性感染症 これだけは知っておけ!

ボーナスシーズンは最大の危機

 バイアグラの登場以降、クラミジアや淋病などの性感染症に感染する中高年が急増している。しかもボーナスシーズンの6月に発症する人が多いという。そこで年間1600例(昨年)もの性感染症治療を行う「新宿さくらクリニック」の澤村正之院長に、その実態と対策を聞いた。
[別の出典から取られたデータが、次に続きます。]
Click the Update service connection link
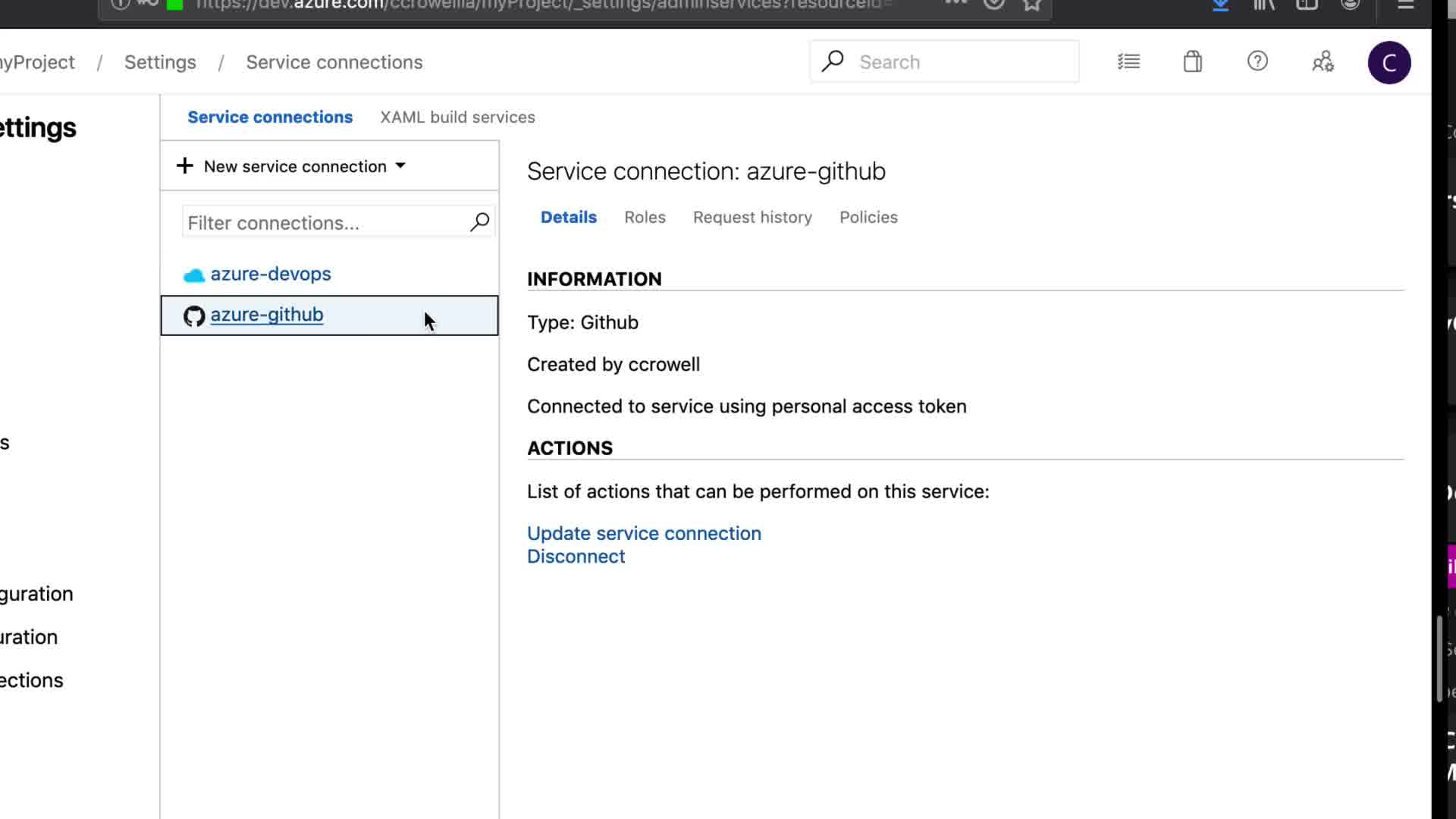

 性感染症を放置すると、前立腺炎を引き起こすケースがあるのだ。そうなると通常は数週間で完治するものが、何カ月、何年とかかるようになる。
「中高年の中には、性感染症が引き金になってうつ病を発症する人が少なくありません。自殺に至る人もいます」
 厄介なことに、この性感染症、「早期に」「適切な」治療を受けるには、“難関”がいくつもある。
 まず、感染に気が付きにくいこと。たとえばクラミジアは、感染しても発病しない男性が5分の2、女性が5分の3で、知らないうちに周りにバラまく可能性がある。発病しても気が付かない人も少なくないのだ。
「検査でシロと出ても、実は病原菌がいたというケースもあります。特にクラミジアは多く、検査前に排尿したために一時的にクラミジアが減ってシロになったり、“限りなくクロに近いシロ”で治療の対象外になったが、その後に症状が悪化して出てきたというケースもあるのです」
 病原体に耐性が出来るため、薬もすぐ効かなくなる。
「性感染症学会ですらその実態を把握していない。厚生労働省が認可している薬にもすでに効き目が激減しているものも含まれています。そういう薬が多くの医療機関で処方されています」
 これらの“難関”も性感染症の治療経験が豊富な医師なら乗り越えられるが、実際は経験が少ない医師がほとんど。
「教科書に書いてある治療方法では古すぎて、実際の現場の治療の役には立たないのです」
 そんな状況の中で被害を最小限に抑えるポイントは以下の通りだ。

★症状が出たらすぐ病院
 とくに注意しなければならないのはクラミジア、淋病、尖圭コンジローム。
「クラミジアは排尿のとき“しみる”“ペニスが熱い”などの症状があります。亀頭の先端がヌルヌルしたり、膿(うみ)が乾燥したために尿道口がノリのようにくっついて排尿時に飛び散ったり、なかなか出なかったりすることも。症状がすぐに治まる人もいますが、一度でも“何か変だ”と思ったらすぐに病院へ」
 淋病は排尿時の痛みや膿が出る。尖圭コンジロームはペニスの軸部分のイボや、“亀頭部に苔(こけ)状に何かができている”と感じたら要注意だ。

★クラミジアの検査は“2段構え”で受ける
 クラミジアの尿を調べる検査(PCR)だけでは不十分のこともある。ペニスの分泌物から病原体の有無を調べる検査も受けた方がいい。

★薬の名前と量をチェックする
 澤村院長のもとには「ほかの施設で治療を受けたがよくならない」という患者が多数やって来る。これらの患者によく見られる“要注意の処方”が「淋病でミノマイシン200ミリグラムを3日から2週間」「淋病でクラビット3錠を1〜2週間」「シプロキサン3錠を7日間」「ジスロマック250ミリグラム2錠を1日」だ。これらは薬がすでに効き目が落ちているものだったり、服用量が少ない。
 どれかに該当したときは、少なくともセカンドオピニオンやサードオピニオンを求めた方がいい。
 たとえ自分が“正しいセックス”をしていても、妻や恋人がそうでなければ感染することがある。油断は禁物なのだ!